Gentili will had 3,708,000 when play resumes for the penultimate day, which will be a stack of over 150 big blinds. He had a big score in 2016 when he finished second in a $5,000 World Series of Poker event for nearly $500,000.
PokerStars Team Pro Jason Mercier has the shortest remaining stack with 340,000.
The day began with just 32 players and the plan to play four levels or down to the final 16 runners. Maimone, who won the $25,000 High Roller here last year for just short of $1 million, was the man to catch.
After notable short stacks Gaelle Baumann and Pratyush Buddiga fell early in play, Kaverman followed them out the door in a big flip against Rodrigo Cordoba. He ace-king improved to top pair against Cordoba's queens, but the latter also flopped a set to send the American packing.
PokerStars Team Pro Online's Jaime Staples busted with king-queen against ace-seven.
Meanwhile, Maimone was dropping pots left and right to Michael Vela. The former World Poker Tour champ just constantly seemed to find the right boards for his hands against Maimone, and the man known as "FU_15" found himself down to about 30 big blinds a few hours into play.
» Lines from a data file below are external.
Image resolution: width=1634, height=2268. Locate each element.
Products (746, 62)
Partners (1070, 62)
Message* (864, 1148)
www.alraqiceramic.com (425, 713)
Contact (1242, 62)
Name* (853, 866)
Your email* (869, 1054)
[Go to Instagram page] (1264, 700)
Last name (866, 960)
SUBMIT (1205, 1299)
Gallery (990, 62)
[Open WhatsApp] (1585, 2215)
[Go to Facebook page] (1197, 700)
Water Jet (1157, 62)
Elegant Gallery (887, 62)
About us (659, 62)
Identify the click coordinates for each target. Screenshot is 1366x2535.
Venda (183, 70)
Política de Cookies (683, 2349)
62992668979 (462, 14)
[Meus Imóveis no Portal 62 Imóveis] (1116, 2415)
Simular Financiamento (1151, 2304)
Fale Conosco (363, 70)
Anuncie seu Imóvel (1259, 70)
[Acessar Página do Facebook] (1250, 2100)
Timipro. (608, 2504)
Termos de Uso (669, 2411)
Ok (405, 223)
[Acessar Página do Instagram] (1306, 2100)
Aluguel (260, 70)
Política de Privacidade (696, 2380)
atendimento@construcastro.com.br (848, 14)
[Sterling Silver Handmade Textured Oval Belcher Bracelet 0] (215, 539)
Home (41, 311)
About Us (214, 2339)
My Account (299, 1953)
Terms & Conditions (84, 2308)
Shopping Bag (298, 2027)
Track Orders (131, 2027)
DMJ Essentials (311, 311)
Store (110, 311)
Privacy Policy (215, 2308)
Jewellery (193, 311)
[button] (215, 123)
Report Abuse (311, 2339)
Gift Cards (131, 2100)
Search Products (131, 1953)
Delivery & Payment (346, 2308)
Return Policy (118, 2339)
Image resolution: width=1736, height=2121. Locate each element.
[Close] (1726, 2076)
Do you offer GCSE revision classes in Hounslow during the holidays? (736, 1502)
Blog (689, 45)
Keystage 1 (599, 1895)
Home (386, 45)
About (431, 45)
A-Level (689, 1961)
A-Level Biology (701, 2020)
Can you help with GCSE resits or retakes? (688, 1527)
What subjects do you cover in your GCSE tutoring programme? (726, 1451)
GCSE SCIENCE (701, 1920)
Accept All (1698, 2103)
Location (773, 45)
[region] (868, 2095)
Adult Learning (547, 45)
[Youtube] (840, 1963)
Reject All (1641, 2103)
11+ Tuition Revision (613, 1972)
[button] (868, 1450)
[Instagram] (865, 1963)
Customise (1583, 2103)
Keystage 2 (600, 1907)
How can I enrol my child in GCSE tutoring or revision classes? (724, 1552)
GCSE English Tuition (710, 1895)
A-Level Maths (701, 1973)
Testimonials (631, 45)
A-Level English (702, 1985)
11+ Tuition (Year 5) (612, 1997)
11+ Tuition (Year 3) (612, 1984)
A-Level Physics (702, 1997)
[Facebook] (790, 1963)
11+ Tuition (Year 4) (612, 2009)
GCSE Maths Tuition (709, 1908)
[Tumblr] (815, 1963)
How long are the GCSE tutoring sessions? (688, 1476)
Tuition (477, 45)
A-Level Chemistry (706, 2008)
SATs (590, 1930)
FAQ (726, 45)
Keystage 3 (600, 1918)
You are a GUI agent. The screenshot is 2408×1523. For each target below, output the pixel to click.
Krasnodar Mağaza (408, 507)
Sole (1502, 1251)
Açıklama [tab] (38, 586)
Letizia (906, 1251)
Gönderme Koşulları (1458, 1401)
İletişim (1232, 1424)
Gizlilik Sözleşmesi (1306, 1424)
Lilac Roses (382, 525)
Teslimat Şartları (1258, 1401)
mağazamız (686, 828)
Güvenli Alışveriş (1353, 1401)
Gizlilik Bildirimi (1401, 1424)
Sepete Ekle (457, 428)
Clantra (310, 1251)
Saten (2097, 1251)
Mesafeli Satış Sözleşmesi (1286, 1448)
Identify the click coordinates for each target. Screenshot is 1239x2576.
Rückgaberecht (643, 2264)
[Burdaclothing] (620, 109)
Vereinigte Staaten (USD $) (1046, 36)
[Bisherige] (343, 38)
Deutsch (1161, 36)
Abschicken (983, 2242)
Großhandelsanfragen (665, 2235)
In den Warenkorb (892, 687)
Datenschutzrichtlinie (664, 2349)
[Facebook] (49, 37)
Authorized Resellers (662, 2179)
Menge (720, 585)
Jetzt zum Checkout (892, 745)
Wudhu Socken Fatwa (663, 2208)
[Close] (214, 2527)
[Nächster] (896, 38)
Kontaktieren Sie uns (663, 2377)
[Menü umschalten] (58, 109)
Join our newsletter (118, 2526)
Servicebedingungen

Maimone then opened with ace-king and Gentili picked up kings and squeezed after Vela called the raise. Maimone jammed and was unable to improve, moving Gentili, who started as one of the shorter stacks, into the lead.
Mateos worked a short stack for awhile but ultimately busted in 18th, leaving the remaining players on the Day 5 bubble at Level 23 (12,000/24,000/4,000).
That's when Gentili raked in another monster pot. He managed to flop a set of tens on a ten-nine-seven-queen-deuce runout, betting every street after calling Michael Bartholomew's under-the-gun open. Bartholomew, facing a bet of 400,000 on the river, went deep into the tank until the clock was called. He decided to call and saw the bad news, disgustedly showing a set of sevens and leaving a big pot to his fellow Canadian.
It was American circuit grinder Rex Clinkscales who fell to end Day 4. He got unlucky to lose with king-four of spades in the big blind to a short-stack jam by Allon Allison, who had ten-nine offsuit. Then, Clinkscales got the rest in with eights and didn't get much of a sweat against former PokerStars Caribbean Adventure champ John Dibella, who flopped two pair with ace-ten and turned a boat.
There's about an hour left in Level 23, and the tournament resumes Friday at noon local time, with the plan to play down to a final six.